• [Task statement]: Reproduce only what runs from the line containing "You are a computer-use agent. Viewport: 531px" to the line containing "You are a computer-use agent. Screen" in the records below, inclusive. Keep it exact, and keep the pictures out.

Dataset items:
▼
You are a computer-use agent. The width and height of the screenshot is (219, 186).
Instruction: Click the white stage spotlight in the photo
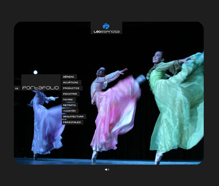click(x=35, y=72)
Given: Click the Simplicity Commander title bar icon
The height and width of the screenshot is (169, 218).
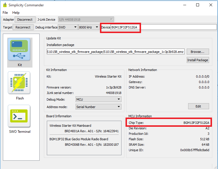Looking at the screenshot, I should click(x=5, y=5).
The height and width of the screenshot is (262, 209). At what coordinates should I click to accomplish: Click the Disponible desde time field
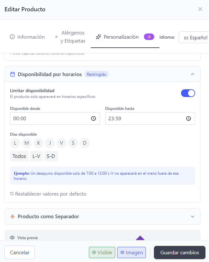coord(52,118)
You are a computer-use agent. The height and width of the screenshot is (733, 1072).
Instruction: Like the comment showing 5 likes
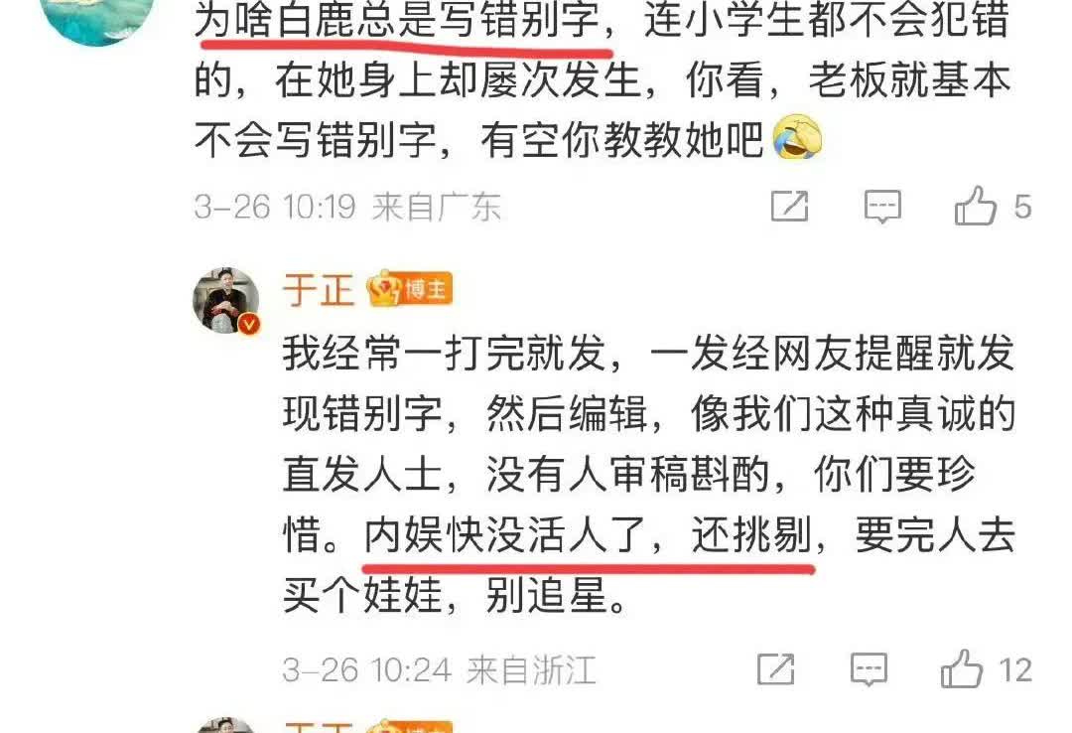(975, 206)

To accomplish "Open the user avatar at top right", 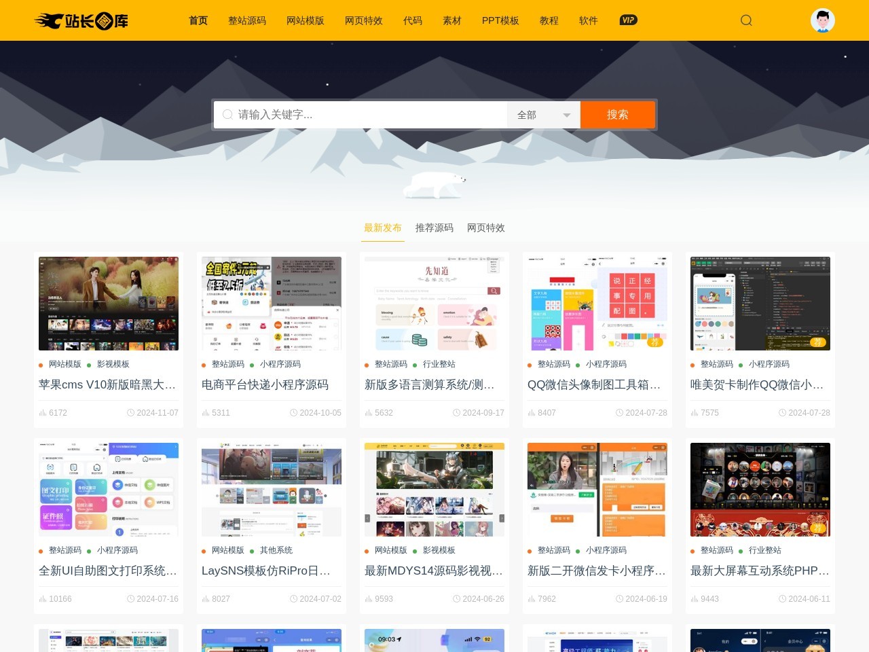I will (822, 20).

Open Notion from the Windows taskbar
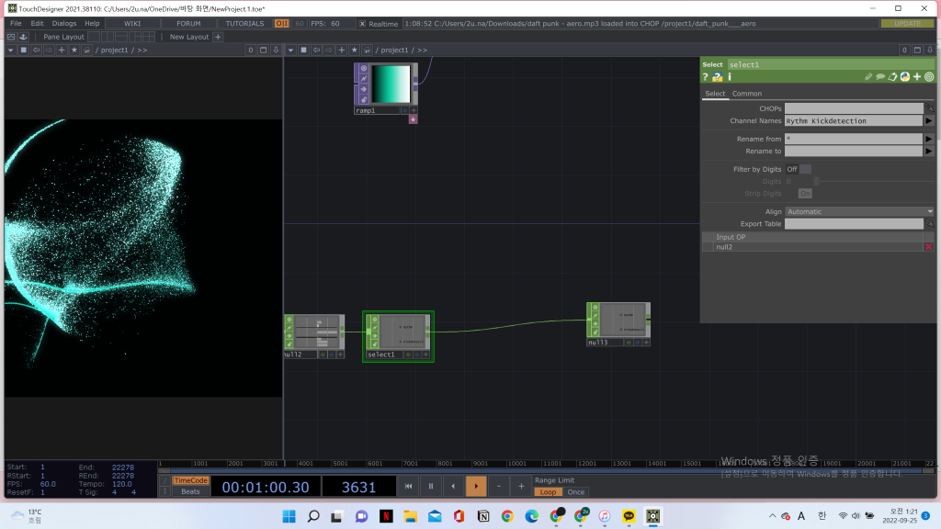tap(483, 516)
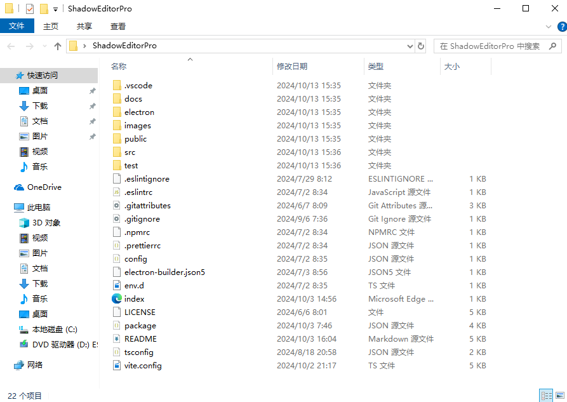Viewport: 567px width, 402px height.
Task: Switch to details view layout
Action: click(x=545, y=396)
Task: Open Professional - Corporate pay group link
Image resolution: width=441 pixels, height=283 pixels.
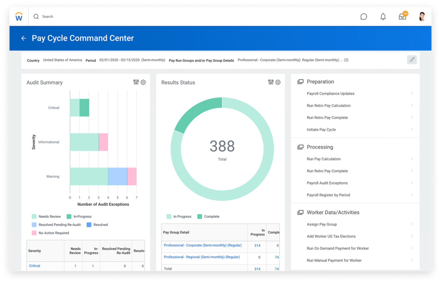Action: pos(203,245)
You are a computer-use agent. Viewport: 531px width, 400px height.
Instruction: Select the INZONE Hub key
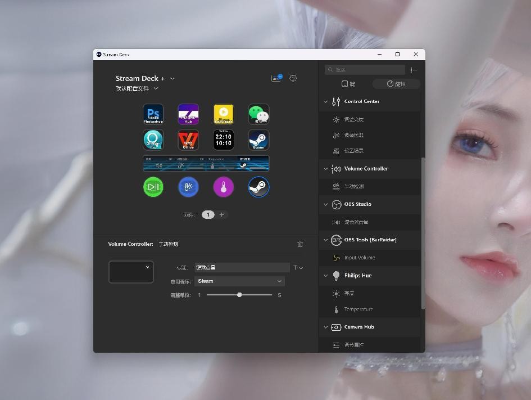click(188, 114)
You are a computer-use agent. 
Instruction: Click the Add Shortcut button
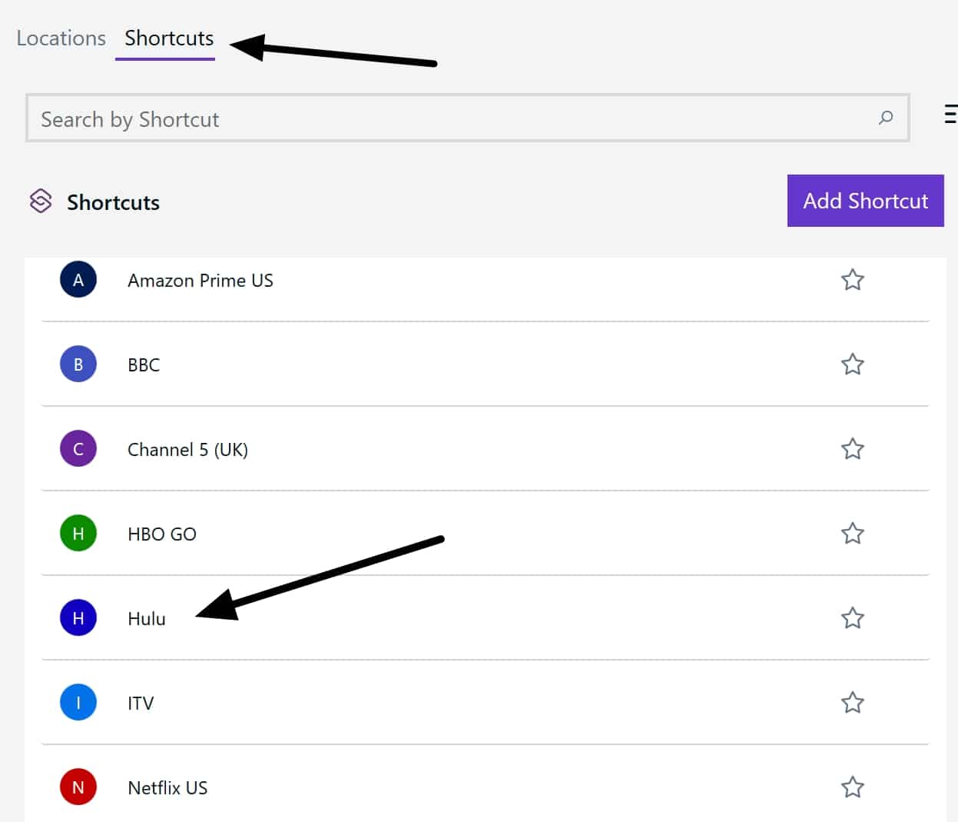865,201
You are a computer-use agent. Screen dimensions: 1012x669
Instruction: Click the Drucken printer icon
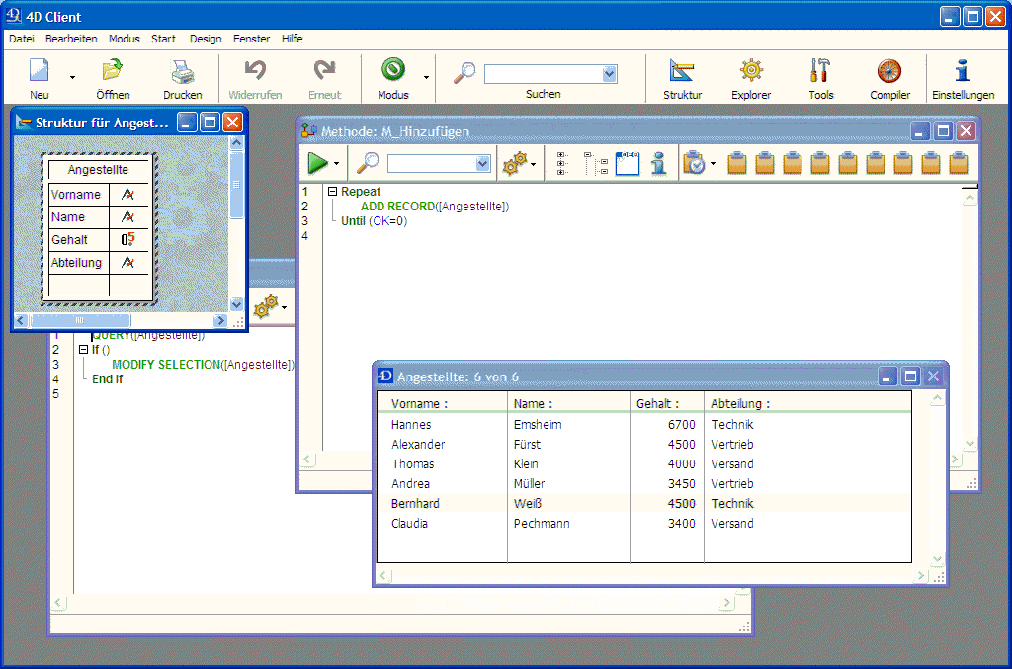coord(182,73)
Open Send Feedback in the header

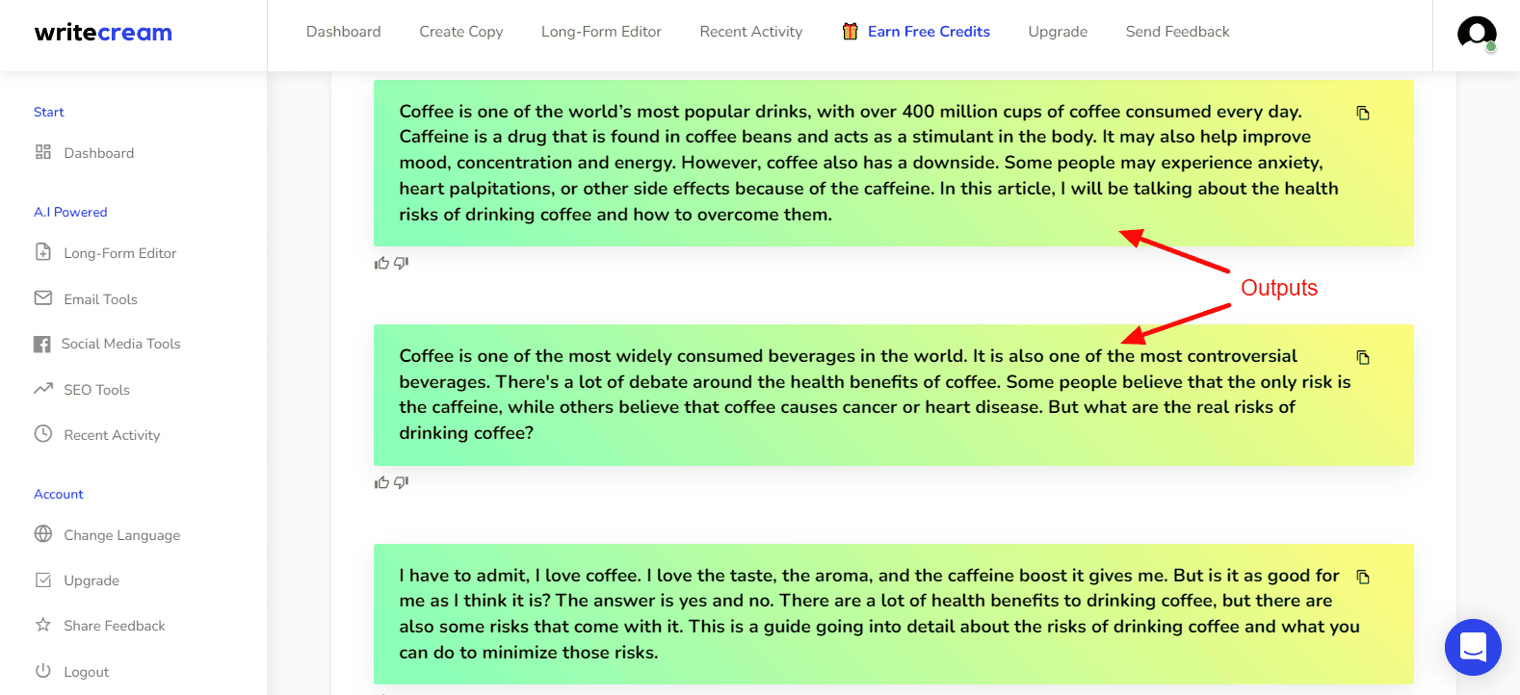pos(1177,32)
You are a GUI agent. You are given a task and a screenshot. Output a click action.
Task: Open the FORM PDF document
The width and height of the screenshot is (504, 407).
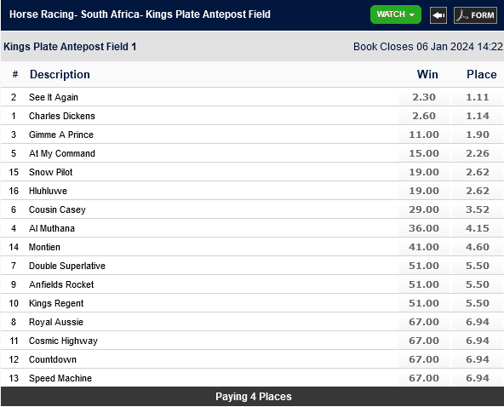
▲
• [Task result]:
You are a computer-use agent. Viewport: 531px width, 400px height.
Instruction: Select the INZONE Hub key
click(188, 114)
You are a computer-use agent. 
Instruction: Click the Add Shortcut button
865,201
You are a computer-use agent. Screen dimensions: 1012x669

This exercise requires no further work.